What is the difference between a direct rollover and an indirect rollover?
A direct rollover is a direct movement of assets from an eligible retirement plan to an IRA or another eligible retirement plan, or from an IRA to an eligible retirement plan, in which the individual does not take constructive receipt of the assets. An indirect rollover is a distribution of IRA or eligible retirement plan assets to an individual (individual takes receipt of the assets) that within 60 days is rolled over to the same type of IRA or to another eligible retirement plan.
The amount sent to the new financial institution must be the same amount distributed from the old financial institution. This means that if funds were withheld for taxes, the amount withheld must be made up for by the client.
Funds must be sent to the new financial institution within 60 days of constructive receipt of the funds from the old financial institution.
How do I initiate a transfer to or out of Provident Trust Group?
Please visit our Manage my Account page for detailed instructions.
Where do I wire or mail funds?
Addresses and check formatting can be found here.
What is a prohibited transaction?
When using retirement funds to make an investment it is important for the account owner to understand the IRS rules and regulations to avoid engaging in a prohibited transaction with a disqualified person. A prohibited transaction is any improper use of the retirement account by the account owner, beneficiary, or any disqualified person.
You can read more about what would constitute a prohibited transaction for a specific asset investment on each one of our Investment Options pages.
What is a disqualified person?
Generally, a “disqualified person” includes, but is not limited to:
- Your lineal ascendants and descendants
- The spouse of a lineal descendant
- Your spouse
- Any entity that is owned 50% or more by disqualified persons
- An entity that is controlled 50% or more by disqualified persons
What are the consequences of a prohibited transaction?

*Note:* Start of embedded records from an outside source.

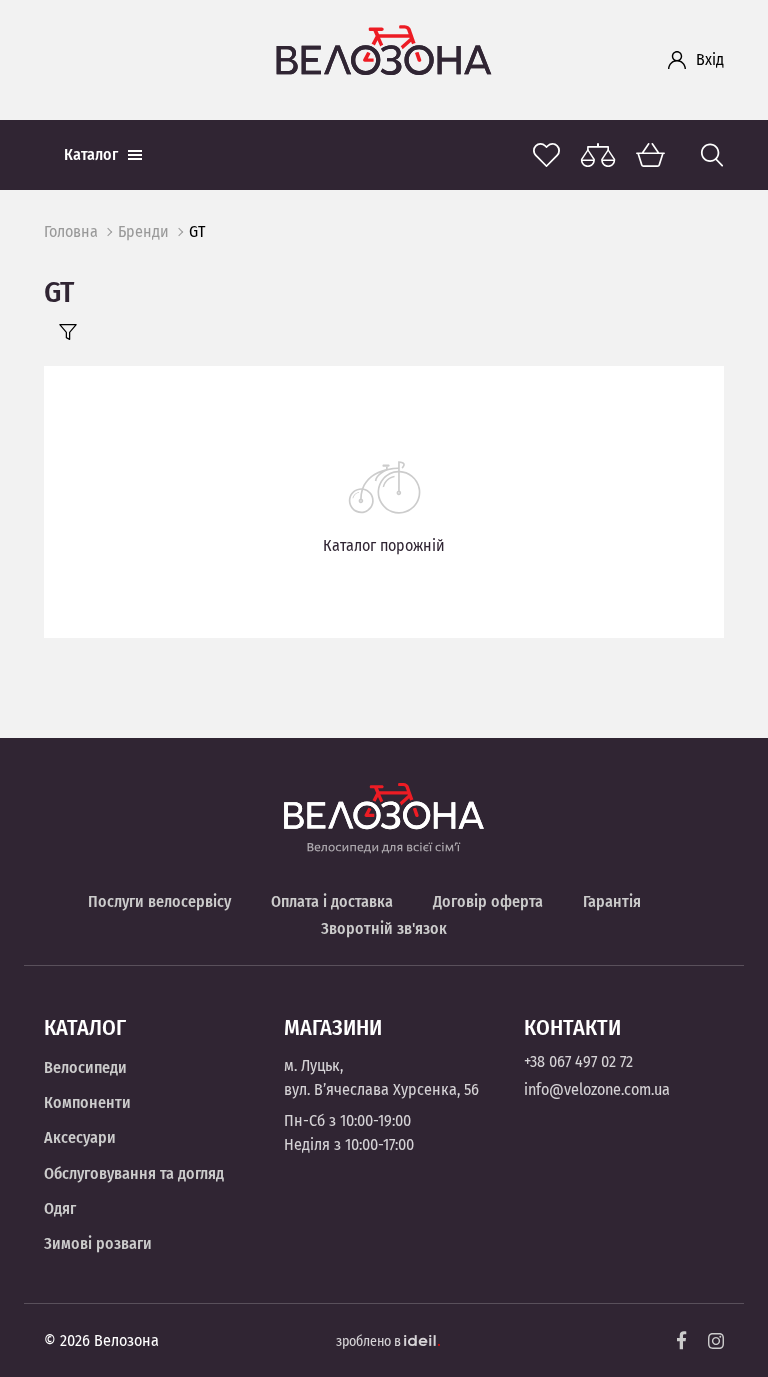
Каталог (91, 154)
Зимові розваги (98, 1243)
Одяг (60, 1208)
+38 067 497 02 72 (578, 1061)
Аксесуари (80, 1137)
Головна (71, 231)
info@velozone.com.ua (597, 1089)
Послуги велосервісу (159, 901)
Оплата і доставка (332, 901)
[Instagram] (716, 1341)
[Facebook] (682, 1340)
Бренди (143, 231)
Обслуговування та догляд (134, 1173)
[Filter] (68, 332)
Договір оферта (488, 901)
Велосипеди (85, 1067)
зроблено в (370, 1341)
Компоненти (87, 1102)
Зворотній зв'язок (384, 928)
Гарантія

A prohibited transaction could lead to a complete distribution of the account as of January 1 of the year the transaction occurred with taxes and penalties incurred.
Can my qualified account invest in an entity that I or another disqualified person owns?
No. Your qualified account may not invest in an entity owned by a disqualified person as that could result in a prohibited transaction.
Can my account invest with other partners, including myself?
Yes, your IRA can invest with other partners and yourself individually. However, it is important to consult legal counsel in these situations to observe formalities and rules that may be associated with that investment.
What happens if the private stock I own becomes public?
If your qualified account at Provident Trust Group holds private stock that is going public, you need to find a custodian that can hold publicly traded stock and transfer the stock to an account there.